Le 7 juillet, aux environs de 20h locale, un aéronef est en approche de Faya à environ 400/500 mètres d’altitude. Il fait un premier passage sans respecter les critères d’identification. Sa soute arrière est ouverte et éclairée, et laisse échapper de la vapeur ! L’alerte chimique est déclenchée et tout le monde passe la tenue NBC. Les artilleurs ont l’autorisation de tirer. Au second passage, l’avion, identifié comme un « type » C-130, allume sont projecteur. Il se situe à 3 ou 4 km lors de l’ouverture du feu. Les trois pièces tirent leurs Stinger. Le premier a un incident technique, le second s’autodétruit car hors de portée, le troisième atteint sa cible et explose. L’alerte noire est maintenue pour le reste de la nuit. Le lendemain, la zone est interdite et un Breguet Atlantic effectue un survol de celle-ci pendant 15 minutes et repart. Les équipes sont rapidement relevées sans que les artilleurs ne sachent quelle cible avait été atteinte.

En fait, l’appareil inconnu était bien un C-130. En 1988, il avait été décidé de ré-ouvrir la piste aérienne de Faya Largeau. Les premiers travaux consistaient à l’aplanir à nouveau puis à la durcir afin que des C-130 et des C-160 puissent s’y poser lourdement chargé. Une des options pour la durcir était l’épandage d’huile lourde spéciale le soir pour qu’elle pénètre bien la nuit dans le sable afin de faire une croute très épaisse ensuite au soleil. C’est un de ces avions d’épandage d’huile qui s’est présenté au-dessus de Faya le soir du 7 juillet. Le C-130 fut endommagé et « troué », mais n’a pas été abattu, par contre la société civile qui le mettait en œuvre n’a jamais voulu revenir.

Que faisait cet avion civil ce soir-là sur une zone aussi sensible que Faya Largeau alors que les forces d’Epervier étaient en alerte ? Pourquoi n’a-t-il pas respecté les critères d’identification sachant qu’il allait réaliser un épandage, action considérée comme hostile dans les règles d’engagement ?

Ce n’est pas la première fois qu’un avion civil ou militaire ne respecte pas les règles d’identification. On se souvient du C-141 de l’USAF au-dessus de N’djamena en septembre 1987. L’action s’était déroulée de jour, ce qui permit au chasseur de l’identifier au dernier moment. Mais, dans le cas de Faya, il faisait nuit et surtout, il y a eu cet épandage en plus du non-respect des critères amis ou ennemis, ce qui n’a laissé aucun doute à la Défense Anti-aérienne quant au caractère hostile de l’appareil.
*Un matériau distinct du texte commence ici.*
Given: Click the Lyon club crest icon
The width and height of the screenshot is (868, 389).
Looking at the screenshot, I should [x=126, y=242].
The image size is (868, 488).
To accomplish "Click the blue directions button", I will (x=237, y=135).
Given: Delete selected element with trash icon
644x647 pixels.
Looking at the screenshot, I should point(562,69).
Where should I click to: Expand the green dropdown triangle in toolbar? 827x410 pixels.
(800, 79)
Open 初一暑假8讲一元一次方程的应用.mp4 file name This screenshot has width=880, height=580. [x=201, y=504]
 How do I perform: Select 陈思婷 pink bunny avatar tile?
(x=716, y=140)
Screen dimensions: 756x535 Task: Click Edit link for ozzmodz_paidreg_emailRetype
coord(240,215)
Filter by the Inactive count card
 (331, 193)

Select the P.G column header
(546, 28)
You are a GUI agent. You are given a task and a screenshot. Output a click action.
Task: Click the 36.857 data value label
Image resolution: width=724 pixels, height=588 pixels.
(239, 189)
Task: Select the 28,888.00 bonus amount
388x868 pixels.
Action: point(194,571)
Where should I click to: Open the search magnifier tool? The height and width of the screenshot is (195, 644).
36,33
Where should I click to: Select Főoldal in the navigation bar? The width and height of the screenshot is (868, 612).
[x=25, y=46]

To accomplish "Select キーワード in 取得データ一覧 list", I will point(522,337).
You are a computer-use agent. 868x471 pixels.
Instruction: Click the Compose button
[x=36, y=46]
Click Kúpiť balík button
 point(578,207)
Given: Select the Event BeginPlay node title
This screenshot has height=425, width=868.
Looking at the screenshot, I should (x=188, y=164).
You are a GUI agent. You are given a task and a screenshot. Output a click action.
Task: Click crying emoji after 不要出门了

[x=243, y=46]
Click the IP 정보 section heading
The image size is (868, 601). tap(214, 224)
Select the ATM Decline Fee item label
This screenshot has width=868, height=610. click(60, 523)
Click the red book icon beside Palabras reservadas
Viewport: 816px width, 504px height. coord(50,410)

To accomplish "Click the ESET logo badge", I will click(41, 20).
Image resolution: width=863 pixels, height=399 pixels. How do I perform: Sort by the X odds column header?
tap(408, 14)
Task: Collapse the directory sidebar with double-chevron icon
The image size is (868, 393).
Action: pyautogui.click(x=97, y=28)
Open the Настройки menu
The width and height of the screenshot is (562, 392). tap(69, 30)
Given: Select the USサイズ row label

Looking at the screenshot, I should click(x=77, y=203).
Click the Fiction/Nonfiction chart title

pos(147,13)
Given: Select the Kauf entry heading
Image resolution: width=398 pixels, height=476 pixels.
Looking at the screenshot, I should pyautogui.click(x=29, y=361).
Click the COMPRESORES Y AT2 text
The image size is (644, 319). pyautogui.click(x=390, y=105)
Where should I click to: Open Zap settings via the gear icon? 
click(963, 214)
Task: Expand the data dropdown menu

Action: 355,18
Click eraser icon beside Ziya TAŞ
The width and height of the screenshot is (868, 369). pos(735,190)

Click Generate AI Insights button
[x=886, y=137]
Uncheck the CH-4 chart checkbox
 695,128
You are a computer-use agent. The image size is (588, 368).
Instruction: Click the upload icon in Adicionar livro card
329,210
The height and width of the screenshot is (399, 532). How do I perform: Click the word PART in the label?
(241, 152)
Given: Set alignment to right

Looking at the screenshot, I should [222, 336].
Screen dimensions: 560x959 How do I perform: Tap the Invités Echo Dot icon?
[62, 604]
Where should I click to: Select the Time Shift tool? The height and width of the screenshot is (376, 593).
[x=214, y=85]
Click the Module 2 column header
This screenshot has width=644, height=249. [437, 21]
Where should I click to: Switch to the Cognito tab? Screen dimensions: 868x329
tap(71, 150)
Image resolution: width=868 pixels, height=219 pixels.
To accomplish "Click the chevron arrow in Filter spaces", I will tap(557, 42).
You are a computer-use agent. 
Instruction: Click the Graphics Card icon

Heureusement pour l’équipage, il n’a été qu’endommagé.

L’intervention ou le passage d’avions civils sur les zones de conflits pose très souvent des problèmes, notamment par la méconnaissance des équipages des risques encourus si certaines règles ne sont pas respectées. Dans des circonstances similaires, le 8 décembre 1988, un DC-7 de la société T&G Aviation affrétés par USAID et utilisé pour l’épandage contre les criquets, a été abattu et un second endommagé au-dessus du Sahara Occidental. Le Polisario, les avait confondus avec des C-130 marocains. Un des deux équipages avait eu moins de chance que celui de Faya Largeau.

La réunion tchado-libyenne de Libreville ne donnera aucun résultat, les libyens exigeant la libération des prisonniers de guerre avant toute discussion.

Normalisation

Du 21 au 25 août 1989, une réunion de négociation a lieu à Paris entre émissaires tchadiens et libyens sous médiation algérienne. Elle aboutit à la signature de l’accord d’Alger entre les deux protagonistes le 31 août 1989. Finalement, en 1994, la cour internationale de justice de la Haye valide la souveraineté tchadienne sur la bande d’Aouzou.